Brano da leggere ▸

++++++++++

La Cassazione sui processi “Pinto su Pinto”: principi e tenuta costituzionale della doppia tutela temporale contro l’irragionevole durata dei procedimenti

 a cura dell’Avv. Alessandro Savoca 

1. Premessa – La parabola giurisprudenziale del “Pinto su Pinto”

Con l’ordinanza n. 12113/2025 del 07/05/2025 (testo in calce), la Corte di Cassazione ha integralmente confermato il principio di diritto da tempo sostenuto dal nostro studio legale: il procedimento instaurato ai sensi della Legge n. 89/2001 (cd. “Pinto”) costituisce un ordinario processo di cognizione, e come tale è soggetto al parametro costituzionale e convenzionale della durata ragionevole.

La decisione, resa in un caso seguito in tutte le fasi dal nostro studio, riconosce non solo la legittimità del cosiddetto “Pinto su Pinto”, ma anche la fondatezza della pretesa risarcitoria avanzata da numerosi ricorrenti vittime di un sistema che, nel tempo, ha tradito la sua funzione riparatoria per trasformarsi – paradossalmente – in fonte di ulteriore pregiudizio.

La questione, apparentemente paradossale, ha in realtà origini sistemiche ben radicate e di rilevanza multilivello, coinvolgendo:

  • il principio di effettività della tutela giurisdizionale;

  • l’art. 6 § 1 CEDU, come interpretato dalla Corte di Strasburgo;

  • l’art. 24 Cost.;

  • l’obbligo positivo dello Stato di garantire esecuzione tempestiva delle proprie condanne pecuniarie.

++++++++++

(Estratto da un insieme di dati)
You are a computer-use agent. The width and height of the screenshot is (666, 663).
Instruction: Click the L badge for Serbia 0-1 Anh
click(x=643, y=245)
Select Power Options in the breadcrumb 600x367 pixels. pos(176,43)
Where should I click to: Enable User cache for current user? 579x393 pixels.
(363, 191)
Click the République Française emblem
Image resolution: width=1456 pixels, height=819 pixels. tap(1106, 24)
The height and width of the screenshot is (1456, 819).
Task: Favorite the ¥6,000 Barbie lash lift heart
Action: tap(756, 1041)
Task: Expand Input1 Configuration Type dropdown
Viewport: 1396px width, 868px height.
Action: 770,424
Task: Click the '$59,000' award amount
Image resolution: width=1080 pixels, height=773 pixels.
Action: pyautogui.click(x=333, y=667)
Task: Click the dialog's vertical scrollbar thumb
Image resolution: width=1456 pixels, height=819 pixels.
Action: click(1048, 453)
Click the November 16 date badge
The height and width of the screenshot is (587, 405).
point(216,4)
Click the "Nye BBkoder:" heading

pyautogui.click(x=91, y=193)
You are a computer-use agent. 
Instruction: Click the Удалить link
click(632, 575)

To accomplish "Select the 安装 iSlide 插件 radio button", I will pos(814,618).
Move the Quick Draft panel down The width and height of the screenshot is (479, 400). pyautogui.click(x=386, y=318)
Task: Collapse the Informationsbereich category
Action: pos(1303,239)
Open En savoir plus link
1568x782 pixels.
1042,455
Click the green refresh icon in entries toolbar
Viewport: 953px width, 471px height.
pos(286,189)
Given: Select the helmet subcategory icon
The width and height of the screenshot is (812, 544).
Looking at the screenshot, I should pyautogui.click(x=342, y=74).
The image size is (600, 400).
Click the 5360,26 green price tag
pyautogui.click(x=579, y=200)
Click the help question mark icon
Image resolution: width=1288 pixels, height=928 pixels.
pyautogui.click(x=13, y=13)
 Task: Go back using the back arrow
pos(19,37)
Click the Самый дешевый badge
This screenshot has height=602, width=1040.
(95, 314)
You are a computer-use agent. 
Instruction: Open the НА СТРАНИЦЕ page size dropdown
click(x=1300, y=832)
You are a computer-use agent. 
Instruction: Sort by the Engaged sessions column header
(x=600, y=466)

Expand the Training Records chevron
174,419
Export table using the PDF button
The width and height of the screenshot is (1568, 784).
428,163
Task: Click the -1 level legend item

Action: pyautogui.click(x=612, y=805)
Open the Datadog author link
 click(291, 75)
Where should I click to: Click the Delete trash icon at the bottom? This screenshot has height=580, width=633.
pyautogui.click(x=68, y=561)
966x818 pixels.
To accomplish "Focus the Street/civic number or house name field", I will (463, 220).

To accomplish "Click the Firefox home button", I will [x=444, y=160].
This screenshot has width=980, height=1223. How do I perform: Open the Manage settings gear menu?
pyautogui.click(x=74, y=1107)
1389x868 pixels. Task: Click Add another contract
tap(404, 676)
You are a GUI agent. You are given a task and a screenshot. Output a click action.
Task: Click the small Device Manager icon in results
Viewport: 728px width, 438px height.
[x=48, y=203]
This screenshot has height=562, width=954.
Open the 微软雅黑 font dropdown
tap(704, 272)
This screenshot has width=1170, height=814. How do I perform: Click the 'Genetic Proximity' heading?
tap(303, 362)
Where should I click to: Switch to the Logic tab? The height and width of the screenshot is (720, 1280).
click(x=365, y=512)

++++++++++

Esercizi ▸
1 – Riporta parola per parola il brano sul "Pinto su Pinto", da "La decisione, resa" giù fino a "proprie condanne pecuniarie.".
2 – Nel brano sul "Pinto su Pinto", quale ordinanza della Corte di Cassazione viene citata e con quale data?
3 – Prosegui il brano sul "Pinto su Pinto" dal punto in cui si interrompe.
Le righe sono materiale a sé, distinto dal brano.

Risposte in ordine ▸
1 –
La decisione, resa in un caso seguito in tutte le fasi dal nostro studio, riconosce non solo la legittimità del cosiddetto “Pinto su Pinto”, ma anche la fondatezza della pretesa risarcitoria avanzata da numerosi ricorrenti vittime di un sistema che, nel tempo, ha tradito la sua funzione riparatoria per trasformarsi – paradossalmente – in fonte di ulteriore pregiudizio.

La questione, apparentemente paradossale, ha in realtà origini sistemiche ben radicate e di rilevanza multilivello, coinvolgendo:

  • il principio di effettività della tutela giurisdizionale;

  • l’art. 6 § 1 CEDU, come interpretato dalla Corte di Strasburgo;

  • l’art. 24 Cost.;

  • l’obbligo positivo dello Stato di garantire esecuzione tempestiva delle proprie condanne pecuniarie.

2 – L'ordinanza n. 12113/2025 del 07/05/2025.

3 –
2. Il caso: un gruppo di 61 ricorrenti e tre gradi di giudizio interni

Nel caso oggetto dell’ordinanza in commento, un gruppo di 61 soggetti, già beneficiari di un provvedimento di equa riparazione per la durata irragionevole di procedimenti civili, ha introdotto un secondo ricorso ex L. 89/2001, lamentando il superamento del termine ragionevole anche nella procedura “Pinto” originaria.

Il decreto della Corte d’Appello di Perugia (2022) ha accolto il ricorso, riconoscendo il diritto all’equa riparazione. Successivamente, l’opposizione del Ministero della Giustizia è stata rigettata.

Il Ministero ha quindi proposto ricorso in Cassazione (R.G. 14799/2023), deducendo violazione dell’art. 2, comma 2-septies della L. 89/2001, sostenendo che i ricorrenti avrebbero tratto vantaggio dalla durata del procedimento originario, potendone così protrarre gli effetti.


3. Il principio di infondatezza del vantaggio temporale

La Suprema Corte ha rigettato il ricorso del Ministero, riaffermando un principio fondamentale:

l’equa riparazione non può essere esclusa sulla base di un presunto “vantaggio” derivante dalla durata irragionevole del processo.

Infatti, come rilevato dalla Corte d’Appello e condiviso dai controricorrenti, la protrazione temporale del giudizio originario è dipesa:

  • dalla necessità di attendere la sentenza della Corte Costituzionale n. 34/2019 (incostituzionalità dell’istanza di prelievo nei giudizi amministrativi);

  • da elementi processuali estranei alla volontà dei ricorrenti;

  • da una situazione sistemica già sanzionata dalla Corte EDU nel leading case Cocchiarella c. Italia (2006).


4. Il precedente della Corte EDU e l’inadempimento interno

La Corte EDU, nella decisione D’Alba c. Italia e altri (ric. n. 58442/09), aveva già accertato la violazione dell’art. 6 § 1 CEDU a causa del mancato pagamento nei termini di sei mesi di un decreto “Pinto” esecutivo.

Lo Stato italiano ha presentato una dichiarazione unilaterale, impegnandosi a versare gli importi sia convenzionali (200 euro) sia interni (come da decreto nazionale), entro tre mesi.

Questa pronuncia ha rafforzato ex post la fondatezza della pretesa risarcitoria dei ricorrenti, confermando che la non esecuzione tempestiva dei decreti Pinto è essa stessa una violazione autonoma dei diritti umani.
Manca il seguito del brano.